Friday, December 30, 2022

RINGAN GILHAIZE

 Ringan Glihazie by John Galt, 1823, Canongate, Edinburgh, 1995, paperback, 488 pages.

This 1823 historical novel about the Covenanters during the killing times is written in beautifully descriptive prose. The subject matter is not for the faint-hearted.

There was the time when Ringan Gilhaize was guided into an overcrowded prison cell of fellow Covenanters in Edinburgh.

“I entered among them, as if I had come into the dark abode of spectres, and manes, and dismal shadows. The prison was crowded overmuch, and though life was to many not worth the care of preservation, they yet esteemed it as the gift of their Maker, and as such considered it their duty to prolong for his sake. It was therefore a rule with them to stand in successive bands at the windows, in order that they might taste of the living air from without … At that moment a shriek of horror rose from all then looking out, and every one recoiled from the window. In the same instant a bloody head on a halbert was held up to us. – I looked  I saw the ghastly features and I would have kissed those lifeless lips; for, O! they were my son’s.

“I had laid that son, my only son, on the altar of the Covenant, an offering unto the Lord; but still I did hope that maybe it would be according to the mercy of wisdom that He would provide a lamb in the bush for the sacrifice; and when the stripling had parted from me, I often felt as the mother feels when the milk of love is in her bosom, and her babe no longer there.” Pgs. 390-92.
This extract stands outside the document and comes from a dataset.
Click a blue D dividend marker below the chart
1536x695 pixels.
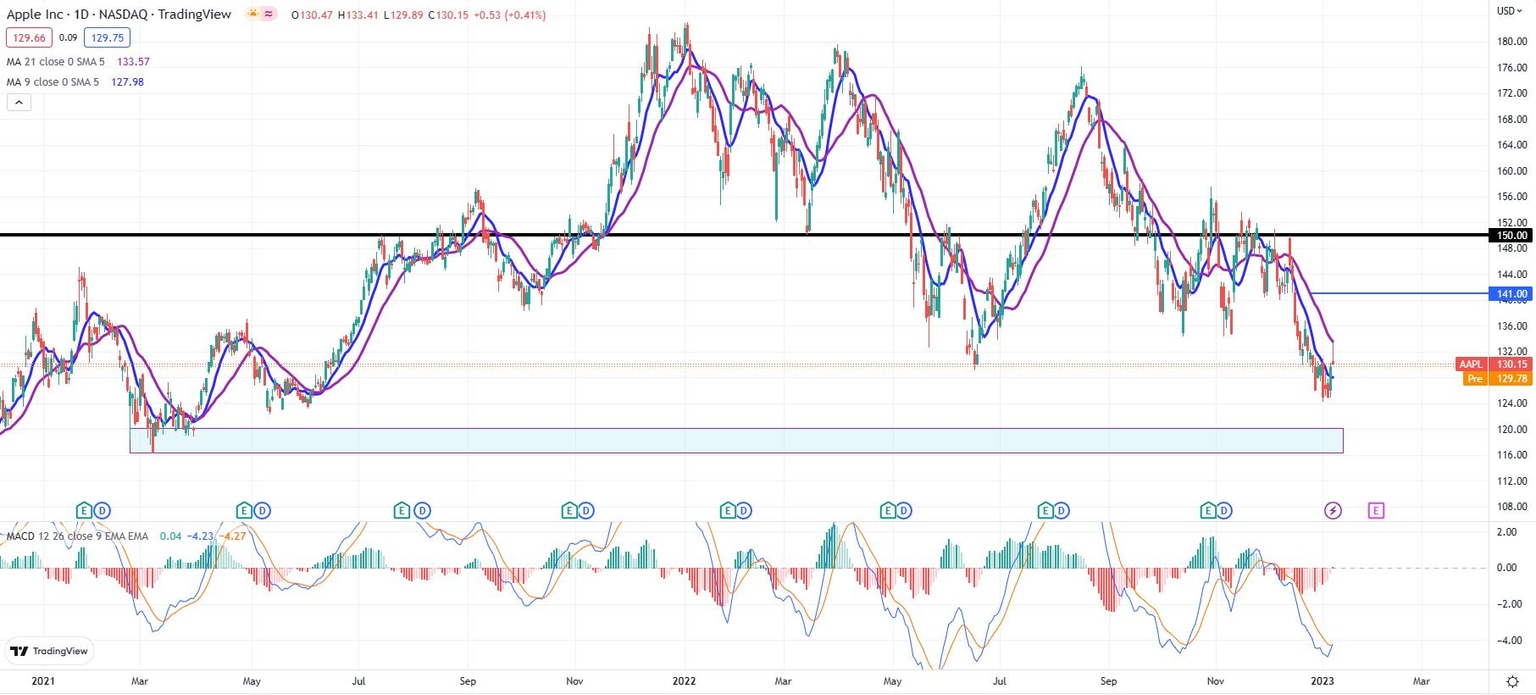(x=100, y=510)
I was thankful for the eleven pages glossary at the back of the book that helped me with some of the old Scots words whose meaning I struggled with. I also appreciated the inclusion of an English translation of the 1320 Declaration of Arbroath and also the following contained in the Postscript:

“It does not seem to be, as yet, very generally understood by the critics in the South, that, independently of phraseology, there is such an idiomatic difference in the structure of the national dialects of England and Scotland, that very good Scotch might be couched in the purest of English terms, and without the employment of a single English word.

“In reviewing the Memoirs of that worshipful personage, Provost Pawkie, some objection has been made to the style, as being neither Scotch nor English, – not Scotch, because the words are English, – and not English, because the forms of speech are Scottish. What has thus been regarded as a fault by some, others acquainted with the peculiarities of the language may be led to consider as a beauty.” p. 448.